スティンガー             「評価 D」
辺鄙な片田舎クリア・スカイ町は、悪徳地主のおかげで開発の憂き目に遭っていた。木々は切り倒され、廃棄物は垂れ流され、今やクリア・スカイの自然は住民も嘆くほどに壊されつつあったのである。そんな或る日を境に、町では住民の失踪と肉牛の惨殺が多発するようになった。ロイ保安官は両方の事件を調べるものの、いなくなった人の行方も、肉牛殺しの犯人も、全く手がかりが掴めず捜査は難航していた。やがて痺れを切らした親父が、失踪した子供を捜すため荒野に出たところ、突然空から無数の羽音が聞こえてきた。親父が空を見上げると、そこでは廃棄物を吸って巨大化した蚊が何匹も飛び回っていたのである…。

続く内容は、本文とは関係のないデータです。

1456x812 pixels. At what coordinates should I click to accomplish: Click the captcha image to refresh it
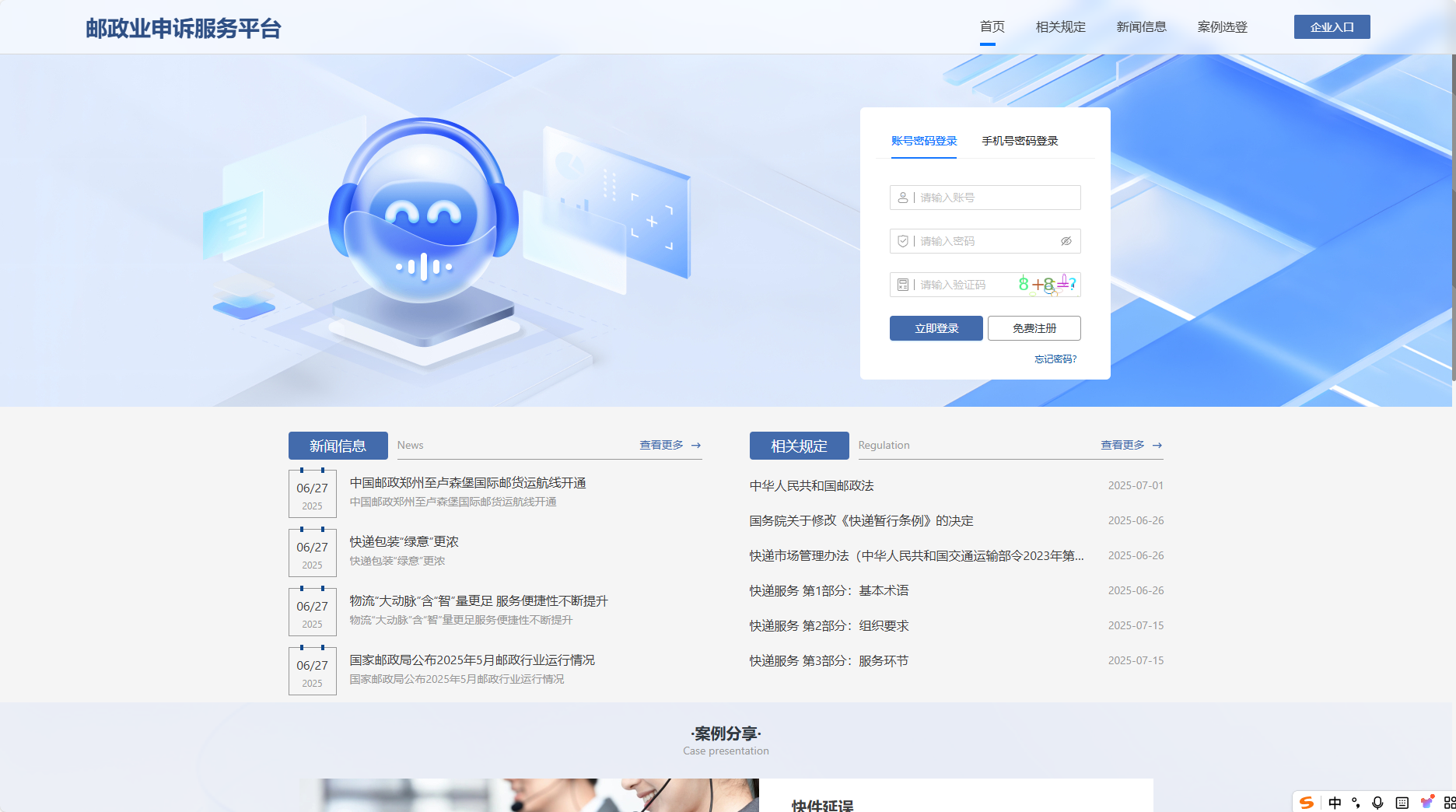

巨大化した蚊が無数に発生するという、「モスキート」と同じコンセプトの本作。しかし廃棄物の影響で巨大化というありがちなプロットを始め、「モスキート」に比べてもどうにも感心できない映画だった。まずこの映画、巨大蚊を飼い慣らしている農園主や巨大蚊と戦ったのを酒場で誇らしげに語るジジイなど、ユーモアを狙った場面が至る所に出てくるのだが、これが後々に繋がる伏線にもなっておらず、ただ単発エピソードとしてしか登場しないのでユーモア以前に違和感を覚えてしまう。また本作の巨大蚊だが、空を飛び回るカットでは無数の影を画面上にちらつかせ、俳優に近づくカットではハリボテを使用するという、77年の「巨大ネズミの襲撃」に出てきた巨大スズメバチと全く同じ技術が使われているのだが、よりによってあの映画で一番稚拙に思えた映像技術を使わんでも…という気になってしまうのだ(ちなみに本作、93年製)。しかも後半では蚊が全く絡んでこない銃撃戦が続いたりと、何だかなぁと思わずにはいられない箇所がやたらに多い映画だった。